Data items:
━━━━━━━━━━━━━━━━━━━━
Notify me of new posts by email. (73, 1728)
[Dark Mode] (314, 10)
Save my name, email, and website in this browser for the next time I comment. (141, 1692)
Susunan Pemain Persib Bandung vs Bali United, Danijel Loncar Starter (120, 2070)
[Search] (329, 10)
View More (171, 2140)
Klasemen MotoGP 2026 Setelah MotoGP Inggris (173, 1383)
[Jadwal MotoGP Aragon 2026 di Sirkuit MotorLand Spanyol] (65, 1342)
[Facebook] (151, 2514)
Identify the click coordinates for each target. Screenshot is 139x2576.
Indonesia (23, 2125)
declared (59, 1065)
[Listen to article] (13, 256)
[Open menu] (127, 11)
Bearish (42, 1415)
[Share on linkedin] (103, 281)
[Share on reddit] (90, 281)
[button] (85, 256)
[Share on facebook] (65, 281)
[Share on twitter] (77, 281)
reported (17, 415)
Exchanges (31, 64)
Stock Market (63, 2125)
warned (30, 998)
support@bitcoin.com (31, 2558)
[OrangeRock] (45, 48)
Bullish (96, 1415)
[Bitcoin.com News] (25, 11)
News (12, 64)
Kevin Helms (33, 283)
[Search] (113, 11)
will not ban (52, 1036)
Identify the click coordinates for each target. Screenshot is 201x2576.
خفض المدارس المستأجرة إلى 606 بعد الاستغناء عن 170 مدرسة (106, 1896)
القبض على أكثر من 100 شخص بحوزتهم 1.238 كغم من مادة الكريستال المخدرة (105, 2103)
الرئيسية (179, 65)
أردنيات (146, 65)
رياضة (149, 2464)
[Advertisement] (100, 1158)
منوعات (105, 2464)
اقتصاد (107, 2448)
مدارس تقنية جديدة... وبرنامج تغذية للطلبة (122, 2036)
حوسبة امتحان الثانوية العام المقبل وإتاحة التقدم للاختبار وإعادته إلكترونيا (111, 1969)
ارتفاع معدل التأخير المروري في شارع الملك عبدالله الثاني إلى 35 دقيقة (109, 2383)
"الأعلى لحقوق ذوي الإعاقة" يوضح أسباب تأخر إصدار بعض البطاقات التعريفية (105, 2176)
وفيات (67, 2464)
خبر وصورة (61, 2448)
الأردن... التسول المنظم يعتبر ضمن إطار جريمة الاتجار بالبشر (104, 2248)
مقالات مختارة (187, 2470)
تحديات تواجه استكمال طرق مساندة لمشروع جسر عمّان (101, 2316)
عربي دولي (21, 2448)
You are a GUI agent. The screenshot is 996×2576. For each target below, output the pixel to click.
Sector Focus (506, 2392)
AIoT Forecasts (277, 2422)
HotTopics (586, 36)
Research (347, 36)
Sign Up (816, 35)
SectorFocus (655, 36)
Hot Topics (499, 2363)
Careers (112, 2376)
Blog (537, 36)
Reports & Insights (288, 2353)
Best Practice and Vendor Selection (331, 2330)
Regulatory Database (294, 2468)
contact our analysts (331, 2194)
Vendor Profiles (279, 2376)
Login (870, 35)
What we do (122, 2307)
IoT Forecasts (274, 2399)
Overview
━━━━━━━━━━━━━━━━━━━━
EXERCISE PROMPT: Scan the entries above for the line containing "Save my name, email, and", and copy it and all lines after it exactly, down to and including the line containing "warned (30, 998)".

TASK ANSWER:
Save my name, email, and website in this browser for the next time I comment. (141, 1692)
Susunan Pemain Persib Bandung vs Bali United, Danijel Loncar Starter (120, 2070)
[Search] (329, 10)
View More (171, 2140)
Klasemen MotoGP 2026 Setelah MotoGP Inggris (173, 1383)
[Jadwal MotoGP Aragon 2026 di Sirkuit MotorLand Spanyol] (65, 1342)
[Facebook] (151, 2514)
Identify the click coordinates for each target. Screenshot is 139x2576.
Indonesia (23, 2125)
declared (59, 1065)
[Listen to article] (13, 256)
[Open menu] (127, 11)
Bearish (42, 1415)
[Share on linkedin] (103, 281)
[Share on reddit] (90, 281)
[button] (85, 256)
[Share on facebook] (65, 281)
[Share on twitter] (77, 281)
reported (17, 415)
Exchanges (31, 64)
Stock Market (63, 2125)
warned (30, 998)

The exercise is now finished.